Meno_, I think your point about the Stalin quote is apt: human cognition is not consistent, we think differently about questions when posed differently, including, as Stalin notes, when they deal with concrete vs. abstract concepts. Our cognition evolved to have a pretty good intuitive grasp of what a single person is, but not at all of what a million people are. We literally engage different brain structures to reason about those two things.
But we can reflect on those differences and see if they’re consistent. If the value we place on the life of one person is greater than the value we place on the life of a million people, we know that something is going wrong and we need to examine the intuitions to find out which is correct. If you think that pressing a switch so a train hits one person is OK, but that hitting that person so they press the switch isn’t, we can tell there’s something more to the story.
Granted, but that doesn’t bear on how well numbers describe the world. You might be an artist of housebuilding, and eyeball every length with perfect precision, and never once resort to a tape measure or calculator. But someone else can still measure every piece you cut, and can say with great confidence what the lengths are and what you would measure the lengths to be if you were to measure them.
Again, this isn’t about how people do think, it’s about they can think.
I’m saying surveys aren’t a great way to get at a consistent moral framework. People who haven’t analyzed their moral intuitions are not likely to notice if they are inconsistent.
I would also say it seems understandable that people are repelled by the fat man hypo, but not reasonable. See my comments to Meno_ above; people’s intuitions are derived from cognitive mechanisms that evolved to solve very different problems from the trolley problem and the fat man variation. They don’t tend to think about it, or be bothered by the possibility that it’s inconsistent upon analysis. That doesn’t mean that it is not inconsistent upon analysis.

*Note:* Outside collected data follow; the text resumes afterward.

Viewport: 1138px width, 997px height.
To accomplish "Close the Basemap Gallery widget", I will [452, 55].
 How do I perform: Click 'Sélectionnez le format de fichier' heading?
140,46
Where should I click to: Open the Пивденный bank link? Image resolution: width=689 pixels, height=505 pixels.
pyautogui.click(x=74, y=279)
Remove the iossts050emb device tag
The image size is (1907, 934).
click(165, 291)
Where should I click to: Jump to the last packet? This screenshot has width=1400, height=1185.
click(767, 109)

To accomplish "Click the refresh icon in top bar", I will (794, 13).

Not if they’ve already happily answered the original trolley problem in favor of pulling the switch, in which case it’s special pleading to complain about using mathematics in hypothetical life and death decisions only when we get to a life and death decision that feels icky.
These statements conflict, and I agree with the latter. This is a hypothetical limited to its terms, the hidden consequences are removed by hypothesis, we’re talking about an artificially pure scenario that gets only at a specific question of morality. The only difference between world A and world B, by hypothesis is that in world A someone is dead and an orphanage has X dollars.
And if your only problem with the hypo is that a more realistic situation would have a whole lot else going on, then it seems like you agree: it is morally permissible to choose World A and to act to bring it about.